Induction step of proof of 'Every element of $O(n)$ is product of hyperplane reflections'

Question

The following came up in induction step of proof of 'Every element of $O(n)$ is product of hyperplane reflections'.
An element $A$ in $O(n)$ is called hyperplane reflection if $$A=Pdiag(1,\cdots , 1,-1)P^T$$ where $P\in O(n)$.
If $$A'=P \begin{bmatrix} A_{n-1} & \\ & \pm 1 \end{bmatrix} P^T $$ and $A_{n-1}$ is in $O(n-1)$ then $A'$ is product of hyperplane reflections in $O(n)$. Why is this true?
All we know is $A_{n-1}$ is product of hyperplane reflections.
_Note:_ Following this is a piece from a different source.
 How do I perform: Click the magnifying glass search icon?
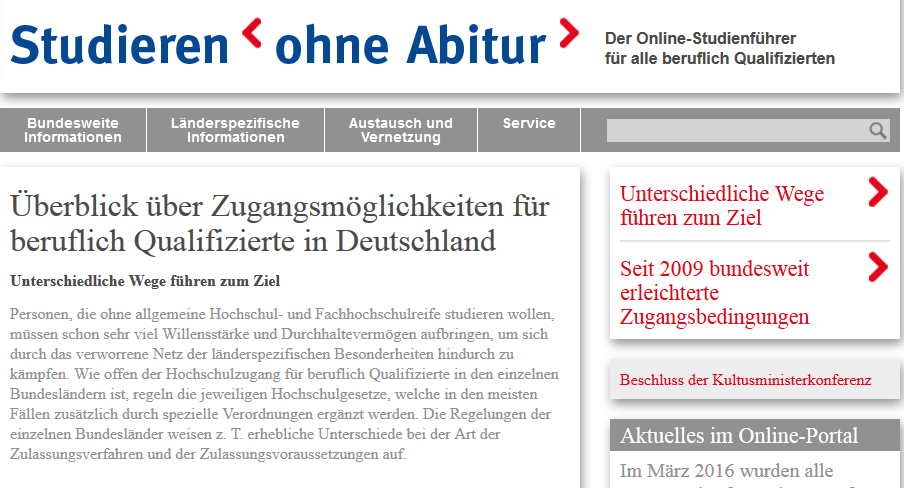point(877,130)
How does this give result?

Answer 1

I think this is the lemma you need:

Lemma: Suppose $B$ has the block diagonal form $diag(A,\pm 1)$, where $A\in O(n-1)$ is a hyperplane reflection. Then $B$ is a product of at most 2 hyperplane reflections.

Proof: We first handle the case when $B = diag(A,1)$. Write $A = P \, diag(1,1..,1,-1)\, P^t$, where all of these matrices are in $O(n-1)$.

Consider the homomorphism $\hat{}:O(n-1)\rightarrow O(n)$ with $\hat{C}$ the block diagonal matrix $diag(C,1)$.

Then $B = \hat{A} = \hat{P}\,diag(1,....,1,-1,1)\, \hat{P}^t$. This is almost a hyperplane reflection. The issue is that that $-1$ appears in the wrong slot. So, let's fix it.

Let $Q\in O(n)$ be obtained from the $n\times n$ identity matrix by swapping the last two rows. Then $diag(1,...,1,-1,1) =Q\, diag(1,....,1,-1)\, Q^t$. Substituting this into our formula for $B$ above, we get $B = \hat{A} = \hat{P}Q\,diag(1,...,1,-1),^t \hat{P}^t = (\hat{P}Q)diag(1,...,1,-1) (\hat{P}Q)^t.$

Since $\hat{P},Q\in O(n)$, it follows that $\hat{P}Q\in O(n)$, so $B$ is a hyperplane reflection in this case.

Now, we may assume $B = diag(A,-1) = diag(A,1)diag(1,...,1,-1)$, where, as above, $A = P\,diag(1,...,1,-1)\,P^t$. From the first case, $B$ is of the form $C\,diag(1,...,1-1)$ where $C$ is a hyperplane reflection. Since $diag(1,...,1,-1)$ is obviously a hyperplane reflection, $B$ is a product of hyperplane reflections in this case.